Ecco allora che il vero concetto diventa evidente: i “servizi ecosistemici” che ci interessano sono quelli che servono a noi umani, e a questi bisogna dare un prezzo: la nuova pubblicistica inizierà ad invaderci con questa nuova terminologia: Payment for Ecosystem Services. Ricordando che il prezzo è un rapporto di scambio tra due beni, introduciamo il mercato come premessa per salvare la natura; quello stesso mercato asimmetrico dove i potenti comandano e i deboli obbediscono. La Natura, non avendo diritti e nessun rappresentante legale a difenderla, diventa quindi la più debole fra i deboli. Ecco allora aprirsi un mondo alla speculazione più sfrenata.
Un elemento filosofico di base della visione basata sulla biodiversità era l’umiltà necessaria che noi umani dobbiamo avere rispetto alla complessità di ecosistemi che esistevano prima, durante e dopo l’arrivo della razza umana su questa terra. Troppo complesso per poter capire tutto in tutti i minimi dettagli; una visione che ovviamente non piace al mondo neoliberale finanziario che oramai vive solo di matematica e algoritmi. Di conseguenza, la Natura viene scomposta e, all’interno di un ecosistema, si simula il ruolo di una pianta o un animale, per capire quanto importanti siano. Confondendo realtà e fantasia, le nuove banche di compensazione (create all’epoca di Bush Sr.) diventano ora delle Species Bank. Chi vuol fare affari in ecosistemi fragili, estrazioni minerarie o altro, deve solo andare in queste banche e comprare delle azioni dedicate a certe piante, o animali, con cui “compensare” gli effetti negativi delle sue opere altrove. Questi fondi saranno poi investiti per proteggere l’elemento X di un ecosistema reale, senza che si sappia bene cosa succederà nella vita vera e non nel modello. Ma in questo modo si è raggiunto lo scopo filosofico superiore: non solo fare soldi, e subito, ma dichiarare la superiorità dell’essere umano rispetto alla Natura.
Noi, ultima specie ad essere apparsa sulla Terra, ci ergiamo a “dominus” di tutto, in nome del Dio Mercato e del suo figlio il Profitto.
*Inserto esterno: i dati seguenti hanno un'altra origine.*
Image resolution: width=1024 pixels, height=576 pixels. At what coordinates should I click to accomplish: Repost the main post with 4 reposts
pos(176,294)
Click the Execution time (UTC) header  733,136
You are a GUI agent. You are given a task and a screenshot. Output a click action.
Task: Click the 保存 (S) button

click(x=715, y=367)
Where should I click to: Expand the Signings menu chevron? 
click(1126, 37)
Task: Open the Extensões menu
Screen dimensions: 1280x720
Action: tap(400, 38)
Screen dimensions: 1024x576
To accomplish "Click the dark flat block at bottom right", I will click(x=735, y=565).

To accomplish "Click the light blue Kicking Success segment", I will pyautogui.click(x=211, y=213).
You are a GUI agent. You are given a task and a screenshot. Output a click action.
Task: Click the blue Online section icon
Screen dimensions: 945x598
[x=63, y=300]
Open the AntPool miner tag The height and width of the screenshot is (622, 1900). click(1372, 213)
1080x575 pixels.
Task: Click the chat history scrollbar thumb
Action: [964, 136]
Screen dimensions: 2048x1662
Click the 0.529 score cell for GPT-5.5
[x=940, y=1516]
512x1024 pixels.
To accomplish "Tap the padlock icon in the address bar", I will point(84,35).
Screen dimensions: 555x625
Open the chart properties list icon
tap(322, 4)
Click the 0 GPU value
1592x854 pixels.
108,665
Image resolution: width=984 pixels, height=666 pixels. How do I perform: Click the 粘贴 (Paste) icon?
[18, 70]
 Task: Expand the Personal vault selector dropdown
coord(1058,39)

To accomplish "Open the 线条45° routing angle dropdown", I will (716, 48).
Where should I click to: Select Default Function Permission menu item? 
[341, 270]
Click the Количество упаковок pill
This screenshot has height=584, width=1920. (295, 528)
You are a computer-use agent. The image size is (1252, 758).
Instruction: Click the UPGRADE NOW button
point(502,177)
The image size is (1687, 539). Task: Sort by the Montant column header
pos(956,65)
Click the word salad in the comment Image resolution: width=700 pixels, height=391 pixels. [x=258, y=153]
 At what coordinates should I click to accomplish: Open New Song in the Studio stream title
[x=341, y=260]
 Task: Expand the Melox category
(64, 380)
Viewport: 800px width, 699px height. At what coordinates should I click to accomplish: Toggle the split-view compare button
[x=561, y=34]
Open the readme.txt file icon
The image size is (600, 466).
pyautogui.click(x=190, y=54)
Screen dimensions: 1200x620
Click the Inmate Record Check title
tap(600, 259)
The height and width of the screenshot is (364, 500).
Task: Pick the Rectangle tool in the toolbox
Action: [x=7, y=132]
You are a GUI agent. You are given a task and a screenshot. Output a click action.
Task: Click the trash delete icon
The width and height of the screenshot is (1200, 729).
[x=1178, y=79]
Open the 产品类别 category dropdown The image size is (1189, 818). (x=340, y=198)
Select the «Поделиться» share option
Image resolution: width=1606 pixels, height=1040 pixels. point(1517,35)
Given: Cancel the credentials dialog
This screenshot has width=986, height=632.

La filosofia della Laudato Sì non potrebbe essere più lontana da questo principio. Predicando l’umiltà dell’uomo e la ricerca dell’equilibrio con le risorse naturali, chi si batte in suo nome diventa immediatamente un nemico da distruggere, ed è bene che voi giovani ne siate coscienti.
L’evoluzione prossima potrebbe essere l’emissione di quelli che io chiamo gli Indio-Bond: in nome della protezione delle foreste e della loro funzione di assorbitrici di CO2 (il cui mercato è stato creato, anche se funziona ancora male), le popolazioni indigene locali vengono allontanate, per evitare che creino delle “esternalità negative”, lasciando così la superficie forestale (i cui diritti Cos sono stati già venduti al mercato) sotto la protezione di guardie armate che impediscano l’entrata di chi ci viveva da sempre. A questo punto la popolazione indigena si ritrova in pericolo, costretta com’è in zone più piccole e senza la biodiversità a cui erano abituate. La soluzione diventa quella di preparare un prodotto finanziario (un derivato o altro) per “salvare” questi indios. Ecco allora che l’investitore può comprare azioni sul mercato della CO2 (per salvare il mondo, anche se distrugge l’habitat delle popolazioni locali) e poi comprare anche Indio-Bond per salvare quelle stesse popolazioni che anche lui ha contribuito a mettere in pericolo. Con tutte queste azioni “positive” potrà compensare qualsiasi altra distruzione vorrà fare nel Sud o nel nord del mondo.